La chute du projet allemand s’incarne alors dans la belle performance vocale de Yann Boudaud, par quoi la tempête s’annonce, gronde, active les voiles pour un dépassement de l’argument de l’expédition maritime vers d’autres manières, plus individuelles, de se confronter à l’histoire. Ainsi, les acteurs se lancent-ils dans le récit de leurs expéditions personnelles, celles qu’ils ont menées dans le cadre du processus de création de La Grande Marée : la barre d’Étel, en Bretagne sud, pour ses bancs de sable pris dans des mouvements imprévisibles provoquant des naufrages (Gaël Baron) ; la grotte de Cougnac, pour les peintures murales du paléolithique supérieur (Yann Boudaud) ; les landes mégalithiques de Carnac, pour les mystères des agencements de ces pierres (Rémi Fortin) ; l’île de Santorin, pour les ruines immergées qu’on a cru être celles de l’Atlantide (Rémi Fortin) ; une toile peinte au début du XXe siècle pour une mise en scène de l’opéra Mireille de Charles Gounod arrachée au magasin de l’opéra de Rennes (Cléa Laizé).

Chacun, à partir d’une rencontre avec des traces de l’histoire, vient raconter quelque chose de son rapport singulier au temps.

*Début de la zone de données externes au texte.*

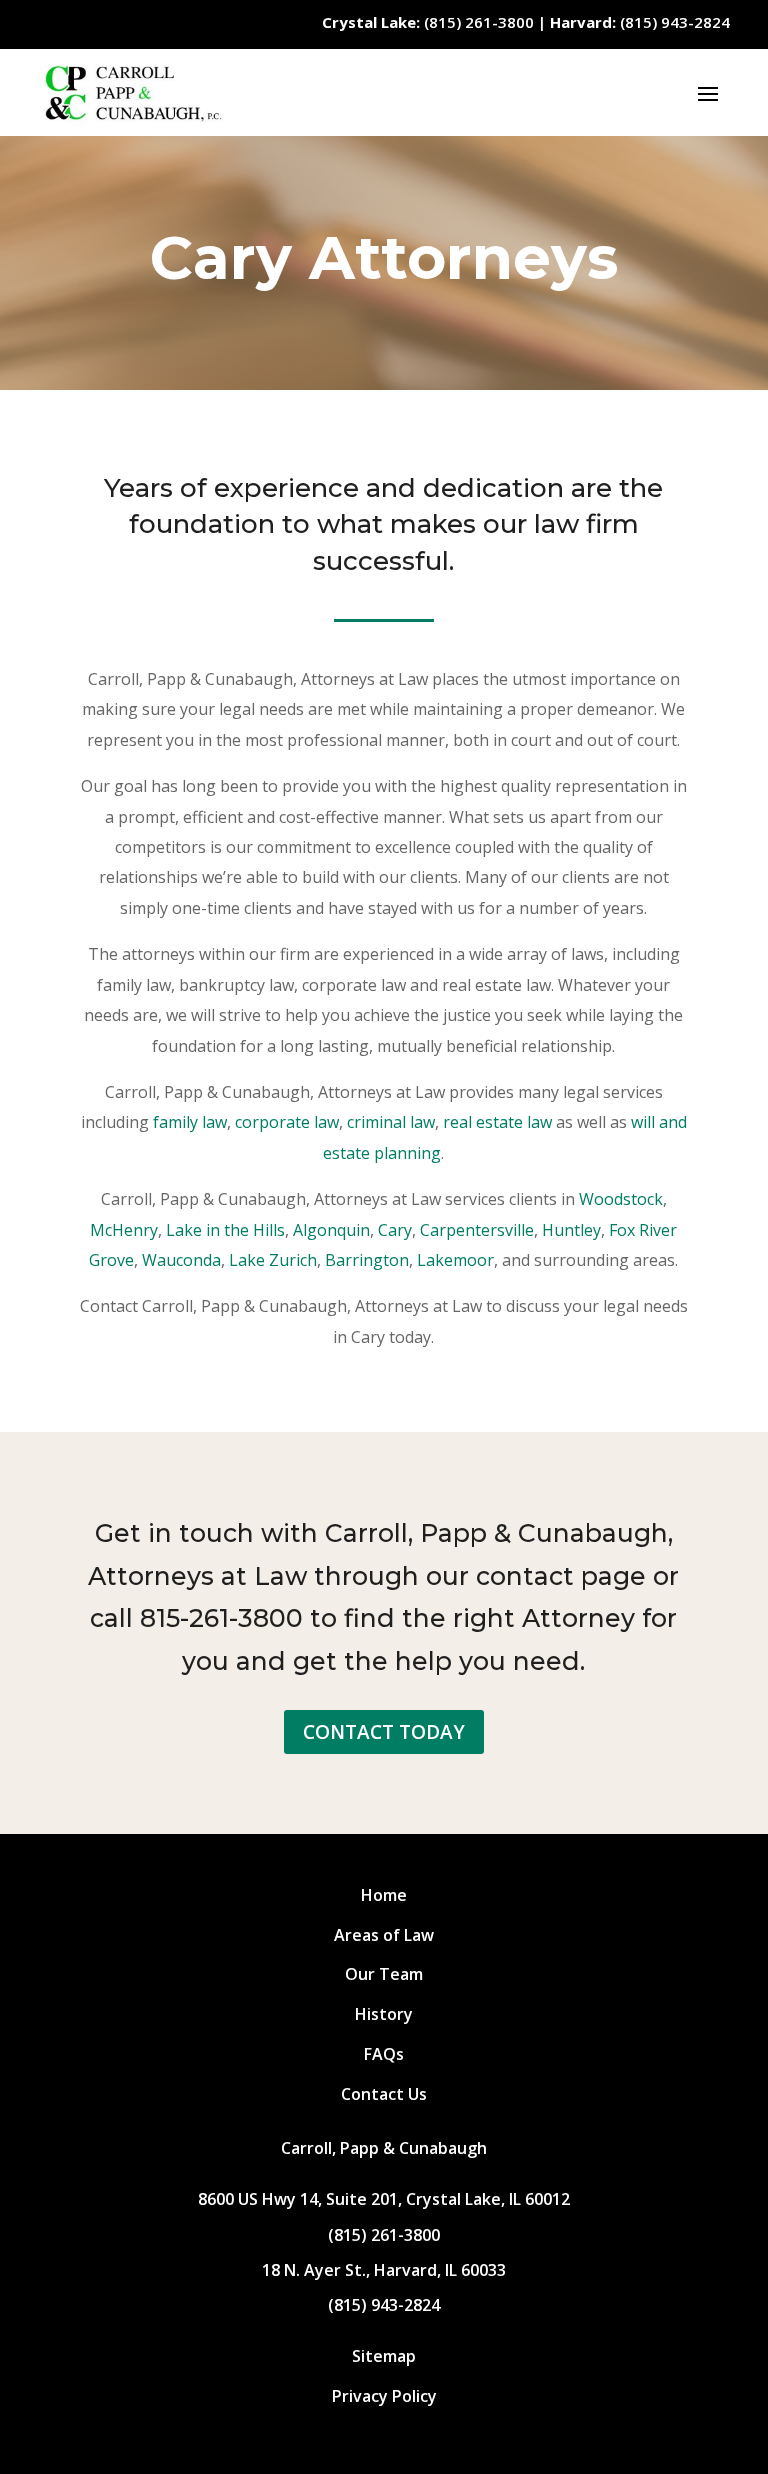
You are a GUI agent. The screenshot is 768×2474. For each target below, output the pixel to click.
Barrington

Ce qui apparaît alors dans ce jeu auquel les acteurs se sont prêtés, c’est l’émerveillement que leur procurent ces micro-expéditions, loin de ce sentiment imminent et paralysant de catastrophe qui s’exprime aujourd’hui dans l’éco-anxiété. Ces décentrements spatio-temporels renvoient les acteurs aux puissances créatrices de la nature comme à celles des êtres humains, qui depuis la nuit des temps façonnent aussi nos vies. C’est cet éblouissement devant l’Ouvert qu’ils transmettent à leur tour aux spectateurs, lors de cette expédition parmi les rêves, en guise d’espérance pour le futur.

Quels ont été les choix artistiques du metteur en scène pour rendre visible cette double expédition, celle des chercheurs allemands et sa relance dans La Grande Marée ? Ils oscillent entre théâtre et performance, prolongeant les ambitions du théâtre contemporain pour le mélange des genres.

Les acteurs empruntent la voix des membres de l’expédition Atlantis et celle de la journaliste pour rejouer des scènes réelles ou imaginaires du passé, ou bien s’expriment en leur nom propre. Ce dispositif théâtral, qui consiste à passer d’espace-temps et de personnages/personnes distincts est mené avec une grande intelligence et avec brio. Pour la reconstitution de l’entretien entre Brigitte Salino et Dietmar Kamper par exemple, les acteurs, avec l’aide d’un machiniste, activent un espace dramaturgique en manipulant des éléments scénographiques, tout en discutant entre eux du jeu qu’il convient d’adopter pour se mettre à la place de la journaliste et du sociologue. Ces échanges font écho à ceux qui pourraient se tenir lors des répétitions et délivrent quelque chose de la fabrique d’un théâtre sans en percer le mystère.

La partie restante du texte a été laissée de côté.